● Stated goal:
Reproduce the material below, replacing every instance of "screenshot" with "capture" and leaving all other text unchanged.

** START OF Material for this exercise **

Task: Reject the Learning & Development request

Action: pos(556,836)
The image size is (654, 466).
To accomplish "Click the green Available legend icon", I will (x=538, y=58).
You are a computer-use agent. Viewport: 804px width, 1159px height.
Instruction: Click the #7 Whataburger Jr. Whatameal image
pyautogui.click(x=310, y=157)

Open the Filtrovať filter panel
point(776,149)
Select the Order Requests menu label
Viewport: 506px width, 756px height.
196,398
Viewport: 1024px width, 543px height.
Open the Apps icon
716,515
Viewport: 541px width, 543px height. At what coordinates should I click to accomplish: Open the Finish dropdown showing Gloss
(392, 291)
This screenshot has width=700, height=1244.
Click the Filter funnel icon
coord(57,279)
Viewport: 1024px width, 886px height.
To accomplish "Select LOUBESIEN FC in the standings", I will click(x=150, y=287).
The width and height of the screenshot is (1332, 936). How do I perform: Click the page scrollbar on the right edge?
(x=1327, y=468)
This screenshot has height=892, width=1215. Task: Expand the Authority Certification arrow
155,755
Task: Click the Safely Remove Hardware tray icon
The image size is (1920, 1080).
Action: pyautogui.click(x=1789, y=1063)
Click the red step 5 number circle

** END OF Material for this exercise **

● Correct result:
Task: Reject the Learning & Development request

Action: pos(556,836)
The image size is (654, 466).
To accomplish "Click the green Available legend icon", I will (x=538, y=58).
You are a computer-use agent. Viewport: 804px width, 1159px height.
Instruction: Click the #7 Whataburger Jr. Whatameal image
pyautogui.click(x=310, y=157)

Open the Filtrovať filter panel
point(776,149)
Select the Order Requests menu label
Viewport: 506px width, 756px height.
196,398
Viewport: 1024px width, 543px height.
Open the Apps icon
716,515
Viewport: 541px width, 543px height. At what coordinates should I click to accomplish: Open the Finish dropdown showing Gloss
(392, 291)
This capture has width=700, height=1244.
Click the Filter funnel icon
coord(57,279)
Viewport: 1024px width, 886px height.
To accomplish "Select LOUBESIEN FC in the standings", I will click(x=150, y=287).
The width and height of the capture is (1332, 936). How do I perform: Click the page scrollbar on the right edge?
(x=1327, y=468)
This capture has height=892, width=1215. Task: Expand the Authority Certification arrow
155,755
Task: Click the Safely Remove Hardware tray icon
The image size is (1920, 1080).
Action: pyautogui.click(x=1789, y=1063)
Click the red step 5 number circle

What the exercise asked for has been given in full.